FROM THE NAV STATION
I told you that I'd be back!! It's already two weeks since you heard from me last. And here I am again with two more steps in the countdown to the Mac Solo. As each of us think about preparing our individual boats for the Challenge, the GLSS Board of Directors has already started along the path of monthly meetings to prepare for the 2002 Season. The GLSS Safety Seminar & Open House is scheduled for March 26 at North Star Sail Club. You'll get an e-mail update as soon as our agenda is firm.
I enjoy the feedback that I receive from these Rode Shows! It's fun to plan sailing activities in the middle of winter. Right now, there are about 140 valid e-mail addresses on this mailing list. If you wish to be dropped from this dist-list, please let me know...
Step #16 - Visit Your Boat! - Make a List
This step is a good one - but you gotta be careful. If you do it right, it will accelerate your planning and comfort level as you prepare for the Mac-Solo. If you do it WRONG, you'll get brain damage and may not launch your boat until September!

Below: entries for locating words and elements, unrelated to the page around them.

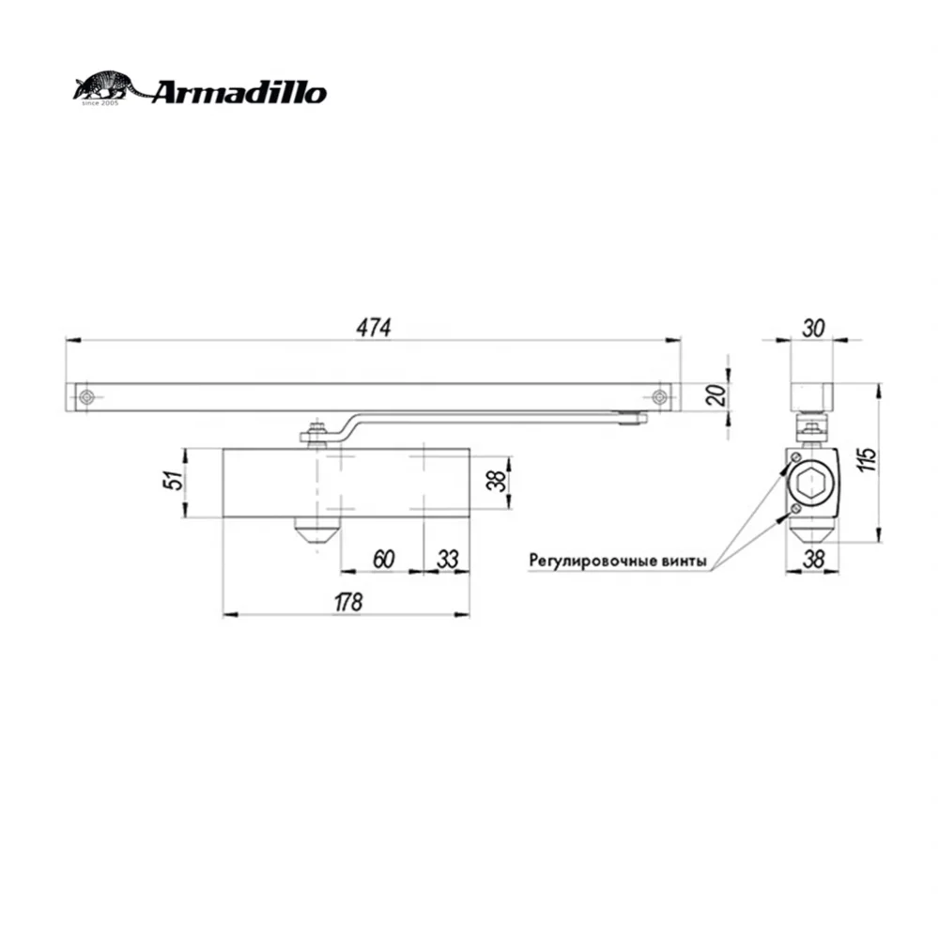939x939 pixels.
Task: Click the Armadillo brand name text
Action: (x=239, y=93)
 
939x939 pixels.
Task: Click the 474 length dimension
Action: (x=373, y=327)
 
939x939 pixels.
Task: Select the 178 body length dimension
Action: (x=347, y=602)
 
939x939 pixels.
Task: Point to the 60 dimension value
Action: (x=383, y=558)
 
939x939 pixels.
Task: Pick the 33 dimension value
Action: (x=448, y=558)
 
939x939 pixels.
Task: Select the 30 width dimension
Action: (x=813, y=327)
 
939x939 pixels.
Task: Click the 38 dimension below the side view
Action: (x=813, y=558)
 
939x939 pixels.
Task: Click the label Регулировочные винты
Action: (x=616, y=561)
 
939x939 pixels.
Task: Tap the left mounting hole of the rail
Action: (x=86, y=397)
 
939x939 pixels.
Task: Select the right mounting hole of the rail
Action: (x=660, y=397)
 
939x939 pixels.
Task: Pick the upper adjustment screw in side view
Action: (x=794, y=457)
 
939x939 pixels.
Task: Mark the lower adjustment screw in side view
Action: (x=794, y=508)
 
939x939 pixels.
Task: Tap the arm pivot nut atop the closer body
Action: (x=316, y=435)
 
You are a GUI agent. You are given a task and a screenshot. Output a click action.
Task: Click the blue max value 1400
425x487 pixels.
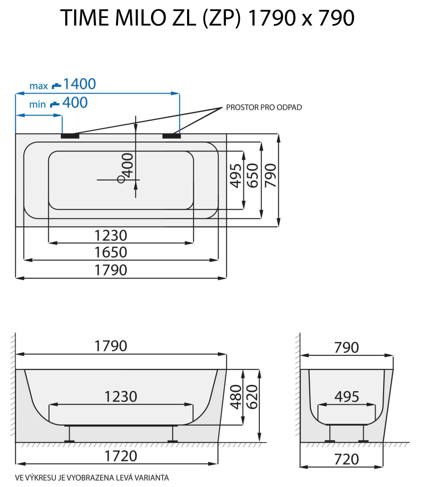(79, 84)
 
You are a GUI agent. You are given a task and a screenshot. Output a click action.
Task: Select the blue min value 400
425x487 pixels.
(74, 103)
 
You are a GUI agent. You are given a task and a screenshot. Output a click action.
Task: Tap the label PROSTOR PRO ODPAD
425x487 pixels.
(263, 107)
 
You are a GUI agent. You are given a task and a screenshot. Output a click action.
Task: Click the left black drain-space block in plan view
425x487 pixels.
(70, 135)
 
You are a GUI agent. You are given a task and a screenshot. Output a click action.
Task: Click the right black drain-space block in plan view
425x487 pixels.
(172, 135)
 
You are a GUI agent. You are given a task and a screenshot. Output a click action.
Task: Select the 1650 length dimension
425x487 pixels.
(111, 252)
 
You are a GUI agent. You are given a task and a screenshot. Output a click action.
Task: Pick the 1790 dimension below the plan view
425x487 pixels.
(111, 270)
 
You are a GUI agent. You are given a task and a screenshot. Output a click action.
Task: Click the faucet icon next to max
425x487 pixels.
(56, 86)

First of all, look at the date. We're still in the middle of winter. It is the last week of February! Therefore, it is important that you don't go beyond the straightforward simplicity of this item. This step does NOT say: "Go to your boat and start working." The only tools that you need are a pencil and paper. And what the heck... Bring a lot of paper!

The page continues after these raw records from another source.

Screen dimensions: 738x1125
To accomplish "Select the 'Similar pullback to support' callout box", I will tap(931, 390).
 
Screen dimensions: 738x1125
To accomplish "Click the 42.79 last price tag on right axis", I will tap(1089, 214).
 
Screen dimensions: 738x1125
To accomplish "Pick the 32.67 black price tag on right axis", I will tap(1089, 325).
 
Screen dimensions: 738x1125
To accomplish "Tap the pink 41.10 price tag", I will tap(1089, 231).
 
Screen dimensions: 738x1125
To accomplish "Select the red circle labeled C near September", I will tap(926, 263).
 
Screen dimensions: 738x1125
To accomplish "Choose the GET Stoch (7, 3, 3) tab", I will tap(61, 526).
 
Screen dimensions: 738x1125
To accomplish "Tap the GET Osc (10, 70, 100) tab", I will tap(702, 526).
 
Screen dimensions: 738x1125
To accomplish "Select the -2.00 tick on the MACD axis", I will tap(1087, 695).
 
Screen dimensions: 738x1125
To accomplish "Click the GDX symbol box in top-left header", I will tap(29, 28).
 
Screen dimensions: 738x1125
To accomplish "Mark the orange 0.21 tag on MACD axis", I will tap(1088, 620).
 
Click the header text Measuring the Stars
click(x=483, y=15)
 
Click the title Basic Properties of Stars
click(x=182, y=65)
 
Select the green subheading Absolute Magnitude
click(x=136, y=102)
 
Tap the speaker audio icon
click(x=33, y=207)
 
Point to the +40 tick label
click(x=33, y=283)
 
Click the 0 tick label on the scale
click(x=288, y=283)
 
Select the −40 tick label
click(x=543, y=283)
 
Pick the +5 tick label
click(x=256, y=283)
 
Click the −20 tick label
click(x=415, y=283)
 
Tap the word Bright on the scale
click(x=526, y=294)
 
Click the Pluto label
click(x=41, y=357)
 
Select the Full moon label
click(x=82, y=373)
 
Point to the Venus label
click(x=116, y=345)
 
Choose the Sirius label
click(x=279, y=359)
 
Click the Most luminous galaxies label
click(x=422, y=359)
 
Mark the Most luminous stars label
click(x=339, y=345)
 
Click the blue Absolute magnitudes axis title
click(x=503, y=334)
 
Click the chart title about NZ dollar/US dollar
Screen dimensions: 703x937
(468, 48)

Take a walk around the hull, and start your list - anything is fair game to be added to the list. Re-paint the boot stripe. Paint the cradle. Fix the ding in the gelcoat. Sand the bottom. Scotch-pad the waterline. Paint the bottom. Install a swim ladder. Wax the hull. Pull seaweed out of the knotmeter impeller. (Remember! We're only listing! We're not doing! Don't get distracted from the list.)
Go topside and check out the deck. Continue adding to the list: Apply a fresh coat of Sickens. Repair the leak in the port window seal. Fix the starboard lifeline gate. Buy a new mast boot. Paint the cockpit. Re-attach the GPS antenna. Get rid of the rudder-post squeak! Buy cockpit cushions. Remember... Everything is fair game to be added to the list! We're not prioritizing here.

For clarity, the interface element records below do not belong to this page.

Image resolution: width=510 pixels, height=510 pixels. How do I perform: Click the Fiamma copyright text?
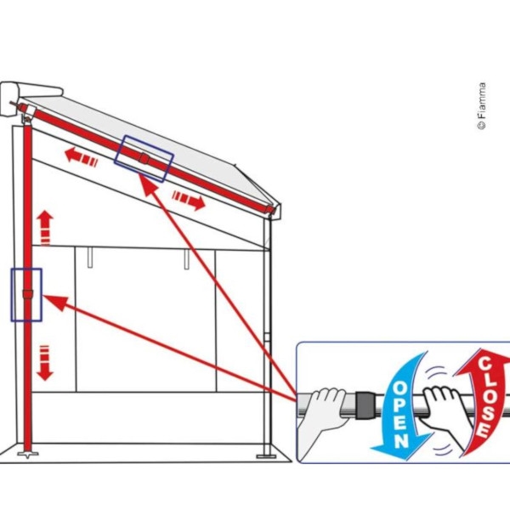coord(482,106)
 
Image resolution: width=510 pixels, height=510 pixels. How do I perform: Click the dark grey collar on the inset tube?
coord(365,405)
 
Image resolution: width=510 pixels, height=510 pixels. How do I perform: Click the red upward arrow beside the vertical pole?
coord(45,227)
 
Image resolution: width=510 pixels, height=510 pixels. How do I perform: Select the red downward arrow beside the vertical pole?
coord(44,363)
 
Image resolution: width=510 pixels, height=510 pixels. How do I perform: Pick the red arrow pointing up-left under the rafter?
coord(81,156)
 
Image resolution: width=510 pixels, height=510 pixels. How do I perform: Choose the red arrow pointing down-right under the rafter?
coord(189,201)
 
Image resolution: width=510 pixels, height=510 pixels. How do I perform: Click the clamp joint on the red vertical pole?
coord(28,294)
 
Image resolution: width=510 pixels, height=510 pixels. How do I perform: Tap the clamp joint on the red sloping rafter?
coord(144,158)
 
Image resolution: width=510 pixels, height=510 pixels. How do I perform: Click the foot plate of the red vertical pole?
coord(28,454)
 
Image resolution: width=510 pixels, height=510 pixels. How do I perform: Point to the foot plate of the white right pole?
coord(266,456)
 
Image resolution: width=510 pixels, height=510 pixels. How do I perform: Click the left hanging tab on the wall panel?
coord(90,258)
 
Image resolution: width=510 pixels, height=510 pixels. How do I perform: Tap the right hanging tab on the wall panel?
coord(187,259)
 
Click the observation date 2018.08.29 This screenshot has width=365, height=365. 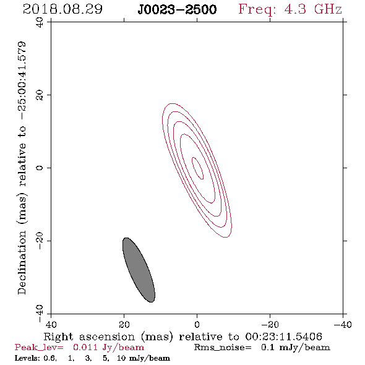coord(62,9)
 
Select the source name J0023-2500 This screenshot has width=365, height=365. coord(177,9)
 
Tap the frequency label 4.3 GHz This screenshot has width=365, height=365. coord(312,9)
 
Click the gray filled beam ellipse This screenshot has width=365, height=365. coord(139,270)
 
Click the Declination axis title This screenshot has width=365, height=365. coord(22,168)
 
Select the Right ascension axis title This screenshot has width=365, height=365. coord(183,337)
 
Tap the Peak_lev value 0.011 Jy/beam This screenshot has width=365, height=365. coord(108,347)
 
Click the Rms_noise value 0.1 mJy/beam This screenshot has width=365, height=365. coord(295,347)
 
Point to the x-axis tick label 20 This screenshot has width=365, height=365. coord(124,325)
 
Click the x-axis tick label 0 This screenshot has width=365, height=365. coord(197,325)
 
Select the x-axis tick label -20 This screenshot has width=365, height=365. coord(270,325)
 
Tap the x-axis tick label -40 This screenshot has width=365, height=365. coord(343,325)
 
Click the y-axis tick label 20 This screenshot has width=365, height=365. coord(40,95)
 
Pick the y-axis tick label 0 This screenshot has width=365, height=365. coord(40,168)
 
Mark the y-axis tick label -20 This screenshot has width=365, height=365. coord(40,241)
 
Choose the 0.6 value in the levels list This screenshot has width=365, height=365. coord(50,358)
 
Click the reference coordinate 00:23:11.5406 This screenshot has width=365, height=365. coord(284,337)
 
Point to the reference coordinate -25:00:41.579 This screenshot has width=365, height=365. coord(22,80)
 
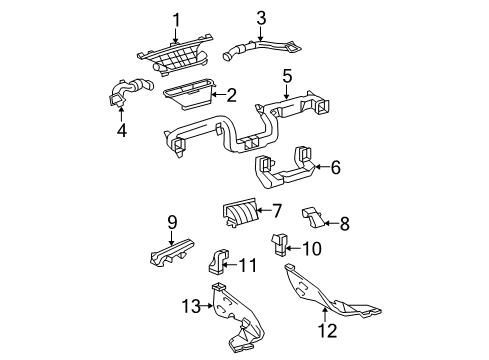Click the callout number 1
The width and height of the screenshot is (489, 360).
point(176,20)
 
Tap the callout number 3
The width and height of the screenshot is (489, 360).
point(261,18)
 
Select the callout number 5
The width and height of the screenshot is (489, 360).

Go down below and go on with your list. Add a coat of oil to the teak. Repair the depth-sounder. Fix the leaky window. Add more storage space! Check the date on the flares; buy more flares! Buy new dock lines. Change the oil. Take out the trash - it stinks in here! Time to go home! Besides, the list is a mile long!
Now. Find a warm place. Sit in your favorite chair! And start going through your list. If you think that you have to do it all, then you will get brain damage! Take a yellow highlighter and mark the items that MUST be done in order to do the Mac-Solo. Don't confuse MUST be done with SHOULD be done. Example: Depth-sounder repair gets highlighted, but the Sickens project does not. (Sickens is not necessary for a safe solo passage!) Stick to the objective, and I am convinced that you will be amazed how short your "must do" list actually is. In addition, you have put the element of timing in your favor. For example, send in your depth-sounder now so that it is repaired for warm-weather installation later. Wow!! Your list got a lot shorter, didn't it? In fact, you're closer to the Mac-Solo than you thought, aren't you? Cool.
I know what you are thinking: "C'mon, Nuge! Who the hell would make Step #16 on the list to be: 'Make Another List'?? You're anal-retentive!" Saint Kathy sums this up best when she says, "What do you expect? My husband is an engineer."
Step #15 - Get a GLSS Sponsor
Whenever a few GLSS members get together, a common question asked is: "Who was your contact for your first solo?" It seems that all of us can name that one individual who took the time to answer our many questions as a first time challenger. At the awards luncheon after the 2001 Mackinac Solo, we formalized that role by recognizing the "sponsors" of first time finishers at Mackinac Island.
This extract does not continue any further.